The advantage of the expanded two-motif method described here is that it can be used on poorly annotated and poorly assembled genomes and on any gene family in which two unique sequence motifs occur in close proximity to each other.

When using the two-motif method when the distance between the two motifs is fixed, the rate of false positives will only be impacted by the probability of the two motifs randomly occurring with the specific distance between them. This was only observed once during the testing for HvP5. The larger the distance between the two motifs, the higher the possibility of them being split onto two scaffolds/contigs and vice versa or being separated by an intron. The distance should therefore be kept relatively short.

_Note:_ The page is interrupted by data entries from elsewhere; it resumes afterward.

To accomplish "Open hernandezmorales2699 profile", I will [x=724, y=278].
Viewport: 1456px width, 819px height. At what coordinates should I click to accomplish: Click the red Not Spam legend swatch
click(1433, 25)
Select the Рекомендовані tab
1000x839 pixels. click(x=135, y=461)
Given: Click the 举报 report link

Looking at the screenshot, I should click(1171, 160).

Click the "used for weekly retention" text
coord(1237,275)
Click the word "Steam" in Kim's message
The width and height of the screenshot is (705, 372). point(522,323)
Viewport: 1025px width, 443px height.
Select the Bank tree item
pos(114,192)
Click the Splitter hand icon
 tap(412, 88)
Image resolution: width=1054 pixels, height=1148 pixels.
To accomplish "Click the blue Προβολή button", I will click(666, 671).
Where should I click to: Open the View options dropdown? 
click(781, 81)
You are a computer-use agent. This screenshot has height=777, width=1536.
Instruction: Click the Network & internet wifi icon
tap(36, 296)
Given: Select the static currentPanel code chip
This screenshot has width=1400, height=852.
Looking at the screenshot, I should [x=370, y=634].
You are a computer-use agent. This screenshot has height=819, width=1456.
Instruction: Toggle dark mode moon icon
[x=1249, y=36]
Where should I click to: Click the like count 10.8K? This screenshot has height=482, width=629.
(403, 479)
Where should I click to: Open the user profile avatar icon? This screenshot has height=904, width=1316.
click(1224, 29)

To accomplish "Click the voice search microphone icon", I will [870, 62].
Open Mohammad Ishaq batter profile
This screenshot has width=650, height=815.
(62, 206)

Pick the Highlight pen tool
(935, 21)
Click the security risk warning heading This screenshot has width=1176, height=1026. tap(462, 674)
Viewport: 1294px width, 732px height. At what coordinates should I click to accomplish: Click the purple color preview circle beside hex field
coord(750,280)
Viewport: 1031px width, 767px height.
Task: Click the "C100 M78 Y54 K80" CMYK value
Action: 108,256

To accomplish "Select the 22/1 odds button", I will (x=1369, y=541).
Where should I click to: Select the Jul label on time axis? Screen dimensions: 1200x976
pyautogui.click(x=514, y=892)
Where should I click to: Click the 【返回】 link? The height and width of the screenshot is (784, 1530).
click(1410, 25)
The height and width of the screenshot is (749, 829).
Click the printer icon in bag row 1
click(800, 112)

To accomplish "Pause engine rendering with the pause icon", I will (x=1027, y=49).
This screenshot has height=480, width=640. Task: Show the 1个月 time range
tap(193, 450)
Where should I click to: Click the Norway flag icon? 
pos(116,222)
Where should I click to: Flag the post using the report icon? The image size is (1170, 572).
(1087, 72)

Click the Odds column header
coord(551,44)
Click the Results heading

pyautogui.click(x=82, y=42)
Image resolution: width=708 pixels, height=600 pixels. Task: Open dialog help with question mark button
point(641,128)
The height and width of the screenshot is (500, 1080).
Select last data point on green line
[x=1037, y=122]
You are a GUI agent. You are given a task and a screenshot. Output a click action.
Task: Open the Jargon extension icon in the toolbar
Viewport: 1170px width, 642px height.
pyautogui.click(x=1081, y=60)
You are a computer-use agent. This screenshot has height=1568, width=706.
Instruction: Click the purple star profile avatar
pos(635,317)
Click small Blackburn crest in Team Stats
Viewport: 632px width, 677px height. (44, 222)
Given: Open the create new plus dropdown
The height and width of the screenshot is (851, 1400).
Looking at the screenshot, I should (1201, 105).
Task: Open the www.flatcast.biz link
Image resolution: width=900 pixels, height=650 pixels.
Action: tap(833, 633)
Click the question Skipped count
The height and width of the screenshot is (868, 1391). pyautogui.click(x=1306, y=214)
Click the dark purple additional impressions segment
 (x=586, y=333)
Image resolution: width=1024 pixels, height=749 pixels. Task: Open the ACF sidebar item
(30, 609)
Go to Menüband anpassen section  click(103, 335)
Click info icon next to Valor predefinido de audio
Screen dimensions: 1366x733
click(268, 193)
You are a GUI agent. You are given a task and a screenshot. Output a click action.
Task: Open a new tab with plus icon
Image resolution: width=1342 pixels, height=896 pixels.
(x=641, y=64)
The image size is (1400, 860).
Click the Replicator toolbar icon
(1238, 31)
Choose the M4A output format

For the expanded two-motif method, if there is an intron between the motifs, it does not necessarily prevent identification but requires more work. The BLAST output will show two hits from the same scaffold/contig, and it will be necessary to investigate the position of the two hits, both regarding the orientation of the two compared to each other and the distance between them. Furthermore, as is evident from the testing, when the query sequence is distributed onto three exons, it is impossible to identify the family member using this approach. The method described will identify the location of the two motifs and thus will not identify the whole gene. Therefore, the method is prone to error because it cannot differentiate between true genes and pseudogenes. The expanded two-motif method proved useful for identifying gene members of the superfamily of P-type ATPases. Using the expanded two-motif method to screen well annotated genomes, we successfully identified all members of P3A and P5 ATPases even though the two motifs in some members of these families are separated by an intron.